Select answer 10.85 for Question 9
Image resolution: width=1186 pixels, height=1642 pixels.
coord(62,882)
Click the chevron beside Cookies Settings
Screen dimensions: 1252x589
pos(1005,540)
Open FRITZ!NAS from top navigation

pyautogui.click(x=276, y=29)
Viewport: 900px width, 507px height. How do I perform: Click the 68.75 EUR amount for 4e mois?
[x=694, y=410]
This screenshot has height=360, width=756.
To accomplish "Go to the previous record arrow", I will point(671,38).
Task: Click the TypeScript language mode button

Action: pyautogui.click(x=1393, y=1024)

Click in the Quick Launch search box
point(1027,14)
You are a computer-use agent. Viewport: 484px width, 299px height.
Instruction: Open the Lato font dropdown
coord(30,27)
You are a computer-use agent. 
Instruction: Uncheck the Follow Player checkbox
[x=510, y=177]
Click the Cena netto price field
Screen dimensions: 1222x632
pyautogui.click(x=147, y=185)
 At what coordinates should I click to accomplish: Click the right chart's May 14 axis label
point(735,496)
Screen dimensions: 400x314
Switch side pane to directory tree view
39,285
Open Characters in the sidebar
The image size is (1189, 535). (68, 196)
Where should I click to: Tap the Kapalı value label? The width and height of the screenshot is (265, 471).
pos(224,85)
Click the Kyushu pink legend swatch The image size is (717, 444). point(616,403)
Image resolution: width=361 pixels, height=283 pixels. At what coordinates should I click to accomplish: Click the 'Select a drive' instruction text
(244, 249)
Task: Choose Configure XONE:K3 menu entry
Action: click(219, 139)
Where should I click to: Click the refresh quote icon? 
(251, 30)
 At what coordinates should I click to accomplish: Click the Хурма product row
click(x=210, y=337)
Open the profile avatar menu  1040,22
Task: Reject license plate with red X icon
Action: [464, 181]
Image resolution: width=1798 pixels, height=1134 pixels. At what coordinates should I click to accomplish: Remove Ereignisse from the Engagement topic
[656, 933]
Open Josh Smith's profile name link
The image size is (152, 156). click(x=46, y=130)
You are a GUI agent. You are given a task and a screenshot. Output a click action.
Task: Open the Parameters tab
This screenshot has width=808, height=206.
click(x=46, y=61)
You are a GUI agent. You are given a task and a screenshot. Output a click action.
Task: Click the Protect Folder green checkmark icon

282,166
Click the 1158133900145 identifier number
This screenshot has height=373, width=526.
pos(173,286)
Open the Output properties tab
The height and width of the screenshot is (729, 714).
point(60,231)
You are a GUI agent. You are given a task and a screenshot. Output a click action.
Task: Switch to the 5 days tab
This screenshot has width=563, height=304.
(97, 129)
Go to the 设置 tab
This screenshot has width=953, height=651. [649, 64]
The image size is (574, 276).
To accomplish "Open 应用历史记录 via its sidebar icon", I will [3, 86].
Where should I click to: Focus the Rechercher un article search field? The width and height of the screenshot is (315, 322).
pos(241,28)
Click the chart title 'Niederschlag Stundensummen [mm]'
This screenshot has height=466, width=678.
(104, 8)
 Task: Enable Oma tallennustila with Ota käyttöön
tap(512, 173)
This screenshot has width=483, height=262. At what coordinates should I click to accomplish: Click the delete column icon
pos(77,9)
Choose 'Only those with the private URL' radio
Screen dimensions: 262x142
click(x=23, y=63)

The problem:
Reproduce the entries above exactly, every line included.

Output:
Select answer 10.85 for Question 9
Image resolution: width=1186 pixels, height=1642 pixels.
coord(62,882)
Click the chevron beside Cookies Settings
Screen dimensions: 1252x589
pos(1005,540)
Open FRITZ!NAS from top navigation

pyautogui.click(x=276, y=29)
Viewport: 900px width, 507px height. How do I perform: Click the 68.75 EUR amount for 4e mois?
[x=694, y=410]
This screenshot has height=360, width=756.
To accomplish "Go to the previous record arrow", I will point(671,38).
Task: Click the TypeScript language mode button

Action: pyautogui.click(x=1393, y=1024)

Click in the Quick Launch search box
point(1027,14)
You are a computer-use agent. Viewport: 484px width, 299px height.
Instruction: Open the Lato font dropdown
coord(30,27)
You are a computer-use agent. 
Instruction: Uncheck the Follow Player checkbox
[x=510, y=177]
Click the Cena netto price field
Screen dimensions: 1222x632
pyautogui.click(x=147, y=185)
 At what coordinates should I click to accomplish: Click the right chart's May 14 axis label
point(735,496)
Screen dimensions: 400x314
Switch side pane to directory tree view
39,285
Open Characters in the sidebar
The image size is (1189, 535). (68, 196)
Where should I click to: Tap the Kapalı value label? The width and height of the screenshot is (265, 471).
pos(224,85)
Click the Kyushu pink legend swatch The image size is (717, 444). point(616,403)
Image resolution: width=361 pixels, height=283 pixels. At what coordinates should I click to accomplish: Click the 'Select a drive' instruction text
(244, 249)
Task: Choose Configure XONE:K3 menu entry
Action: click(219, 139)
Where should I click to: Click the refresh quote icon? 
(251, 30)
 At what coordinates should I click to accomplish: Click the Хурма product row
click(x=210, y=337)
Open the profile avatar menu  1040,22
Task: Reject license plate with red X icon
Action: [464, 181]
Image resolution: width=1798 pixels, height=1134 pixels. At what coordinates should I click to accomplish: Remove Ereignisse from the Engagement topic
[656, 933]
Open Josh Smith's profile name link
The image size is (152, 156). click(x=46, y=130)
You are a GUI agent. You are given a task and a screenshot. Output a click action.
Task: Open the Parameters tab
This screenshot has width=808, height=206.
click(x=46, y=61)
You are a GUI agent. You are given a task and a screenshot. Output a click action.
Task: Click the Protect Folder green checkmark icon

282,166
Click the 1158133900145 identifier number
This screenshot has height=373, width=526.
pos(173,286)
Open the Output properties tab
The height and width of the screenshot is (729, 714).
point(60,231)
You are a GUI agent. You are given a task and a screenshot. Output a click action.
Task: Switch to the 5 days tab
This screenshot has width=563, height=304.
(97, 129)
Go to the 设置 tab
This screenshot has width=953, height=651. [649, 64]
The image size is (574, 276).
To accomplish "Open 应用历史记录 via its sidebar icon", I will [3, 86].
Where should I click to: Focus the Rechercher un article search field? The width and height of the screenshot is (315, 322).
pos(241,28)
Click the chart title 'Niederschlag Stundensummen [mm]'
This screenshot has height=466, width=678.
(104, 8)
 Task: Enable Oma tallennustila with Ota käyttöön
tap(512, 173)
This screenshot has width=483, height=262. At what coordinates should I click to accomplish: Click the delete column icon
pos(77,9)
Choose 'Only those with the private URL' radio
Screen dimensions: 262x142
click(x=23, y=63)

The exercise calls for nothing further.